(Saved entries)
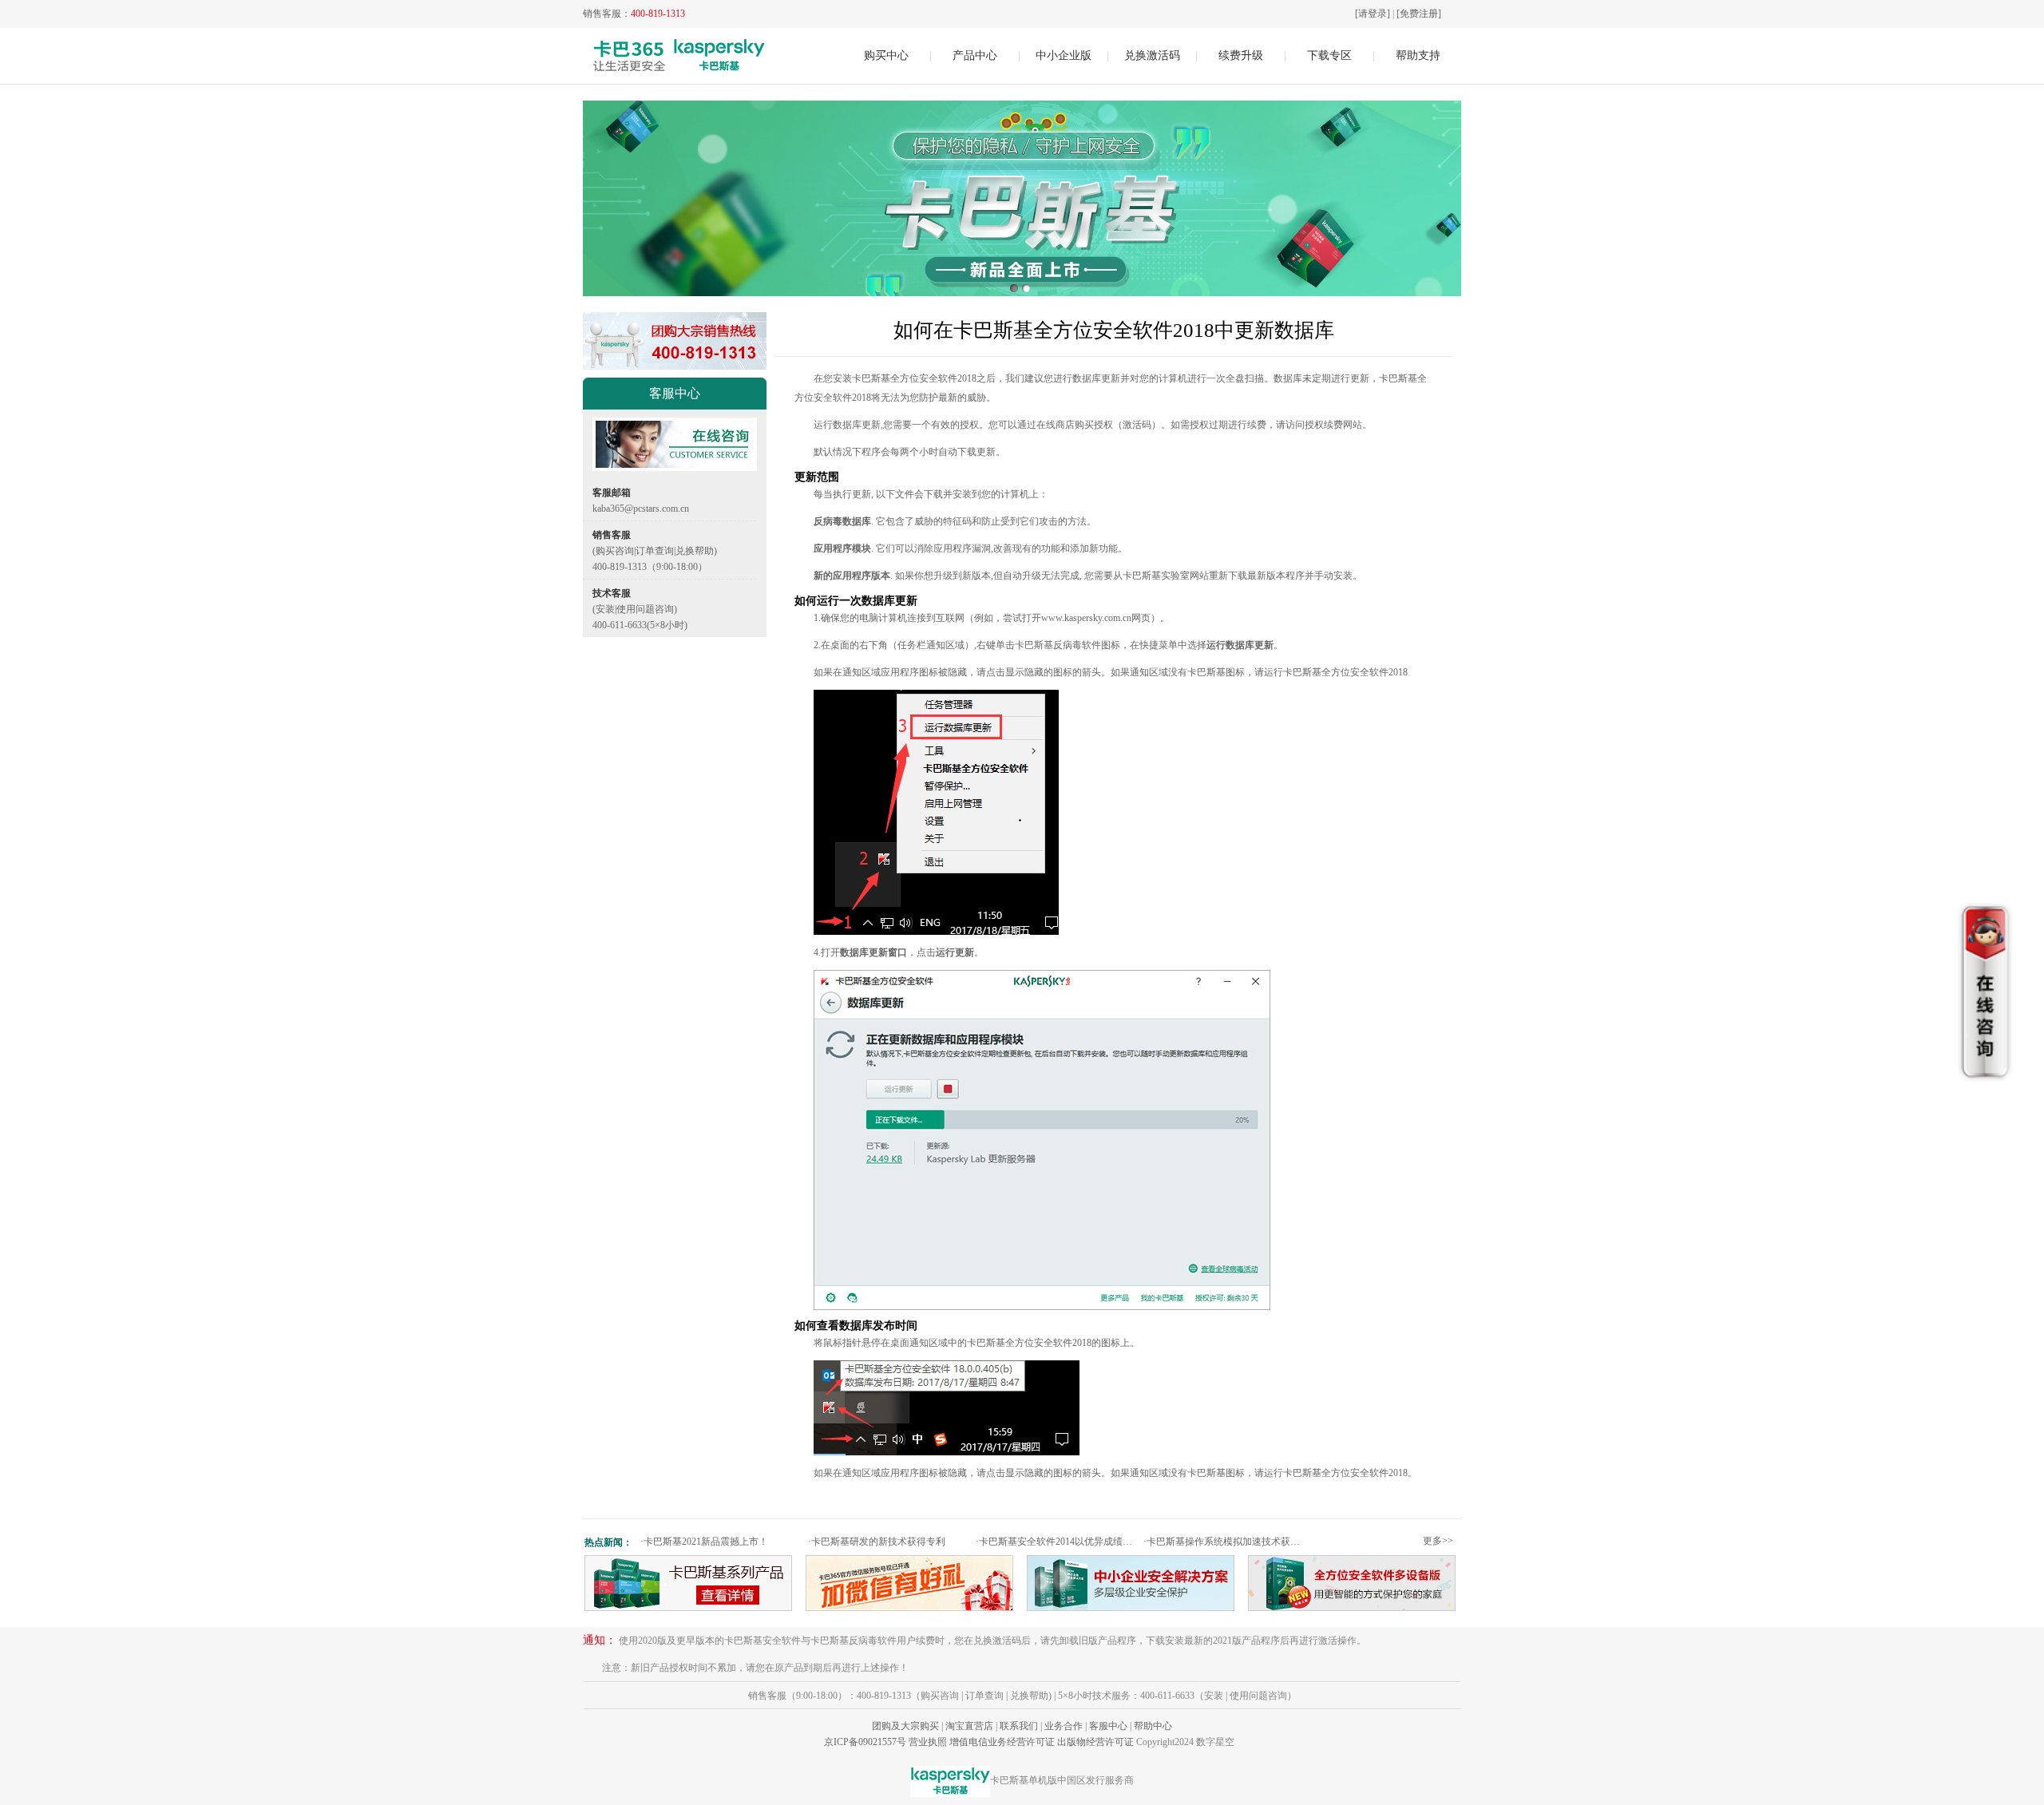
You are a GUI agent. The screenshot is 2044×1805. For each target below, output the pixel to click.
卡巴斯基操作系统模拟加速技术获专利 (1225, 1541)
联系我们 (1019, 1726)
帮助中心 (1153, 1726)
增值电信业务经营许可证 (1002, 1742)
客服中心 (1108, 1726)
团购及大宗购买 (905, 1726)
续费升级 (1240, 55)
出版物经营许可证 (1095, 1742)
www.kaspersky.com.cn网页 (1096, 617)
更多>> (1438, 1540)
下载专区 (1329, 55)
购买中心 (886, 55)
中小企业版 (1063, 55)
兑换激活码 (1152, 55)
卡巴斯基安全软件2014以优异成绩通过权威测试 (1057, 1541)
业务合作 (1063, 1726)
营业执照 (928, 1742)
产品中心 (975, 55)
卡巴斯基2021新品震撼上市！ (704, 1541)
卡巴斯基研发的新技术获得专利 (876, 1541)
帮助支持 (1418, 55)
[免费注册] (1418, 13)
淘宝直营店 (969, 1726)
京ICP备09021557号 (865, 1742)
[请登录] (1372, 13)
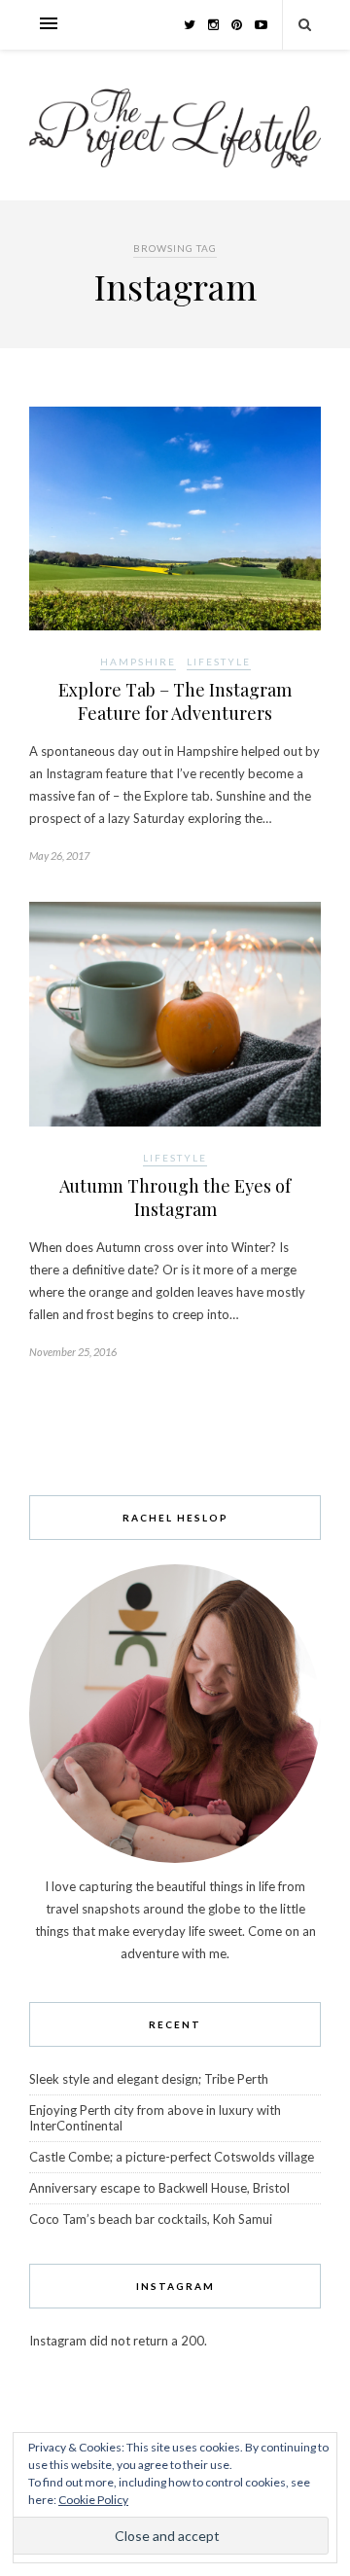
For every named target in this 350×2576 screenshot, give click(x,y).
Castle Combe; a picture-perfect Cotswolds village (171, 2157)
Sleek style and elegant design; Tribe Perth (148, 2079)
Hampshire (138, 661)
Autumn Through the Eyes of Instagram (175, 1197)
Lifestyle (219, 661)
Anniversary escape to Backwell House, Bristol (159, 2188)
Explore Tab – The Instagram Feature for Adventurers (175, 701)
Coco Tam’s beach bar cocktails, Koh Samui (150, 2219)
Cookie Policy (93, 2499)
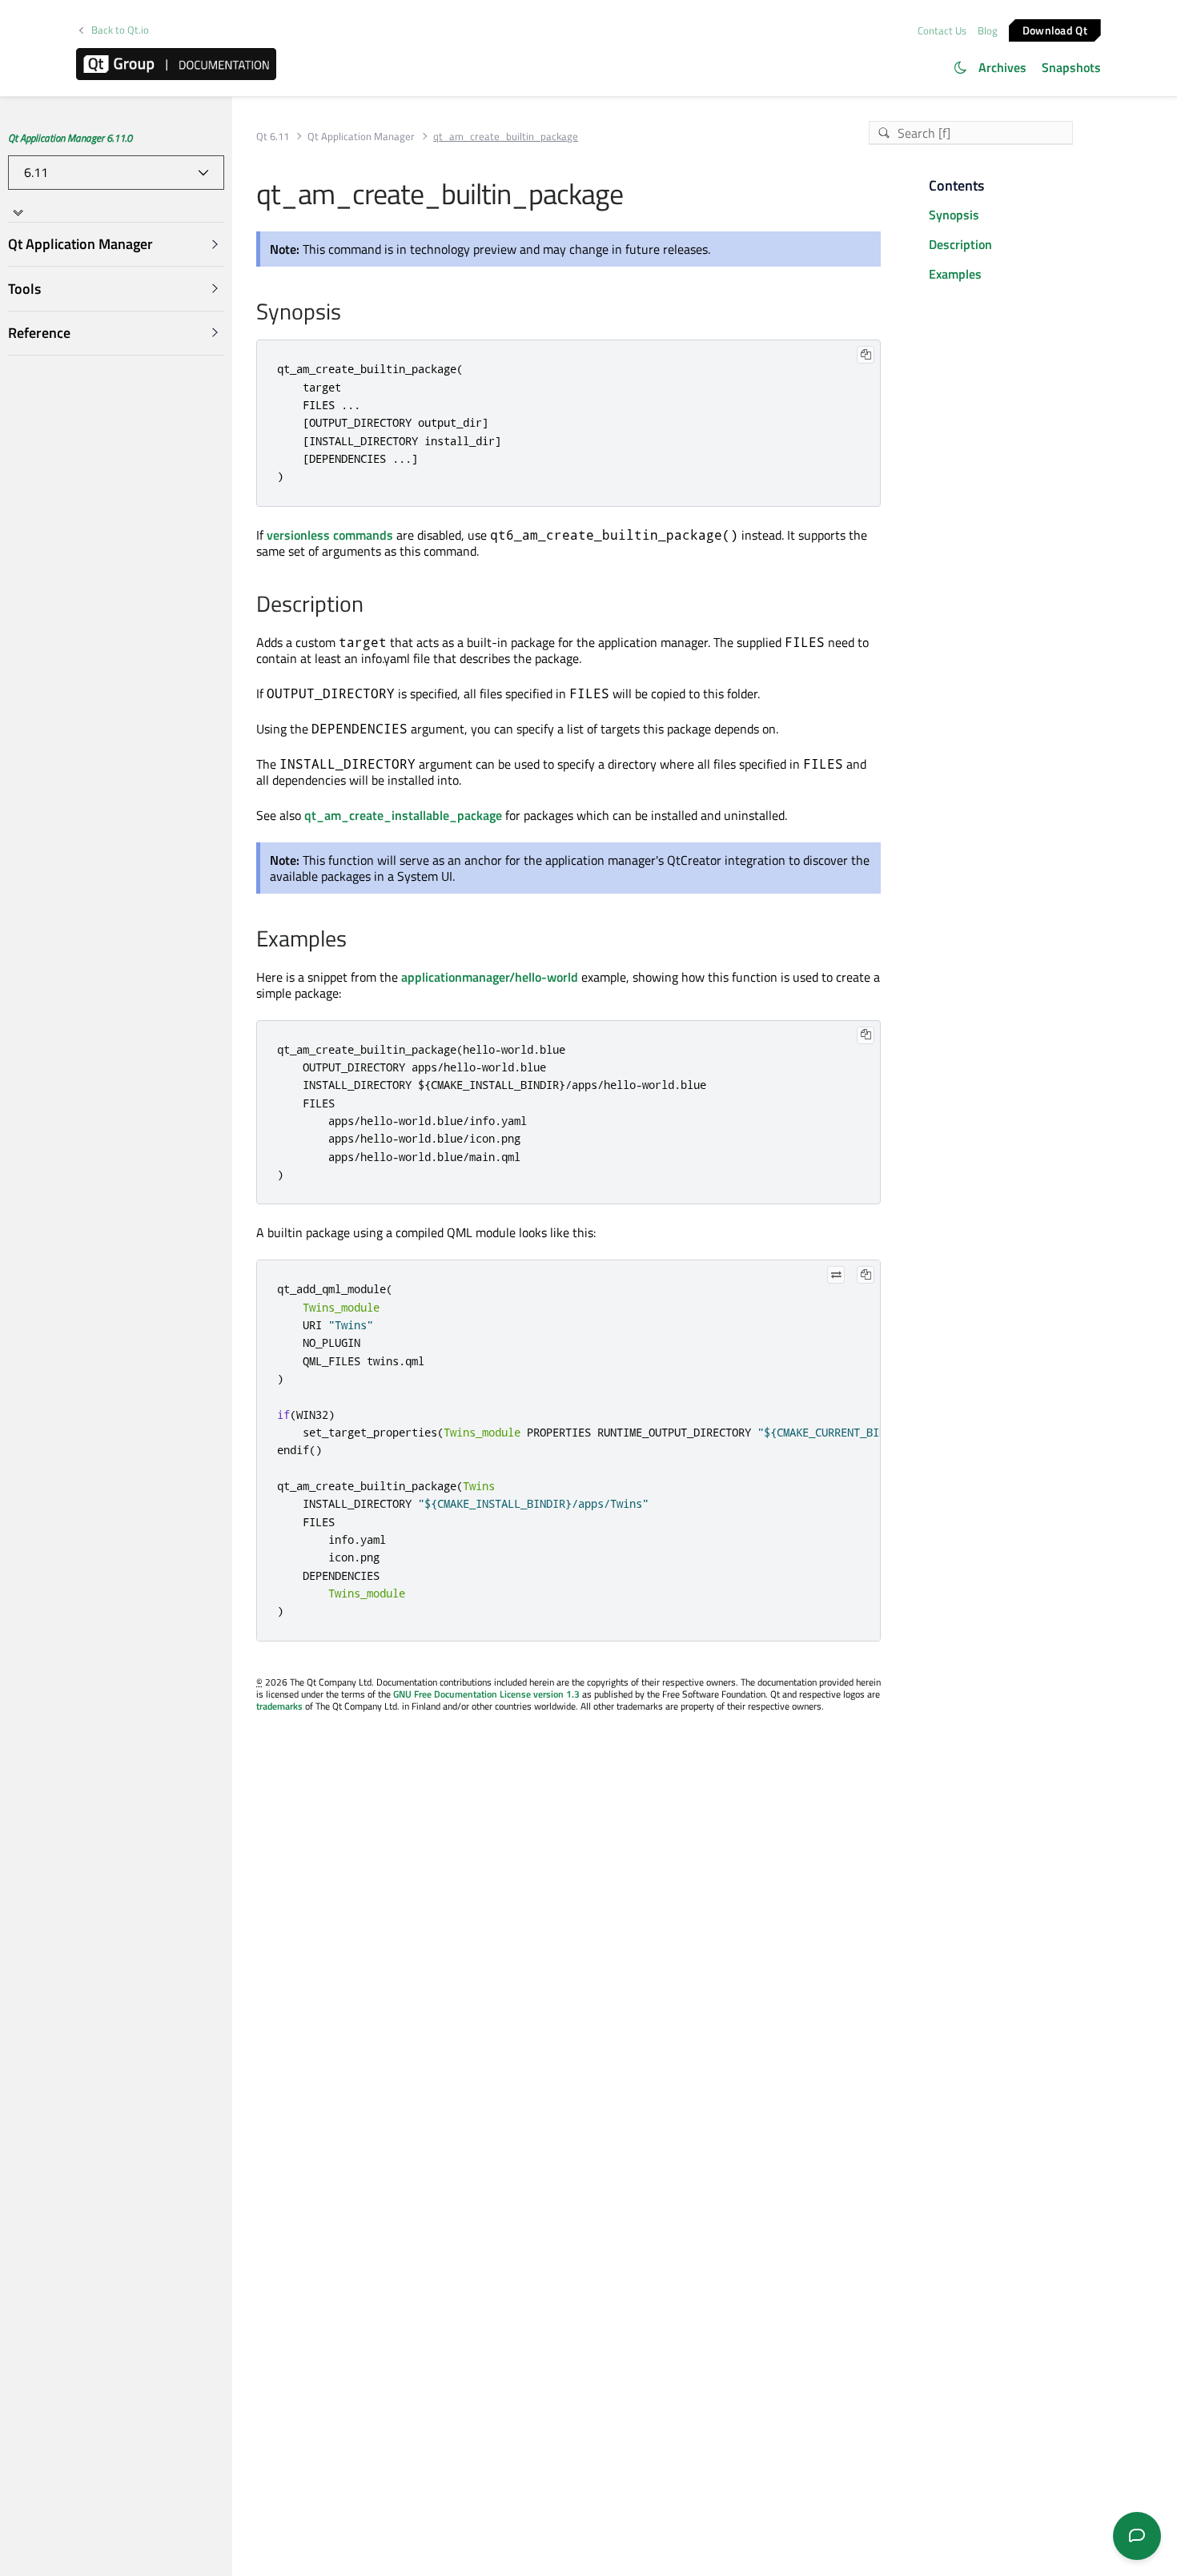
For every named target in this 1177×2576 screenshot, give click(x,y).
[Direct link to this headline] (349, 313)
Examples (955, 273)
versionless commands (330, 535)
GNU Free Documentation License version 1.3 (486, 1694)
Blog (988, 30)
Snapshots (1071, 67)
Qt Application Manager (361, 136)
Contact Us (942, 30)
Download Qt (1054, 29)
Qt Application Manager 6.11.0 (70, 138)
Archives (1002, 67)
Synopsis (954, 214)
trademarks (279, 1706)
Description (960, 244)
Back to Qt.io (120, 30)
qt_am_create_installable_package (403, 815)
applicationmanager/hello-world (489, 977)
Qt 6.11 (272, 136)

#### What you need to do:
No picture is to be printed. Output exactly the lines above from the line containing "Autumn Through the" through the line containing "GNU Free Documentation".

#### Answer:
Autumn Through the Eyes of Instagram (175, 1197)
Lifestyle (219, 661)
Anniversary escape to Backwell House, Bristol (159, 2188)
Explore Tab – The Instagram Feature for Adventurers (175, 701)
Coco Tam’s beach bar cocktails, Koh Samui (150, 2219)
Cookie Policy (93, 2499)
For every named target in this 1177×2576 screenshot, give click(x,y).
[Direct link to this headline] (349, 313)
Examples (955, 273)
versionless commands (330, 535)
GNU Free Documentation License version 1.3 (486, 1694)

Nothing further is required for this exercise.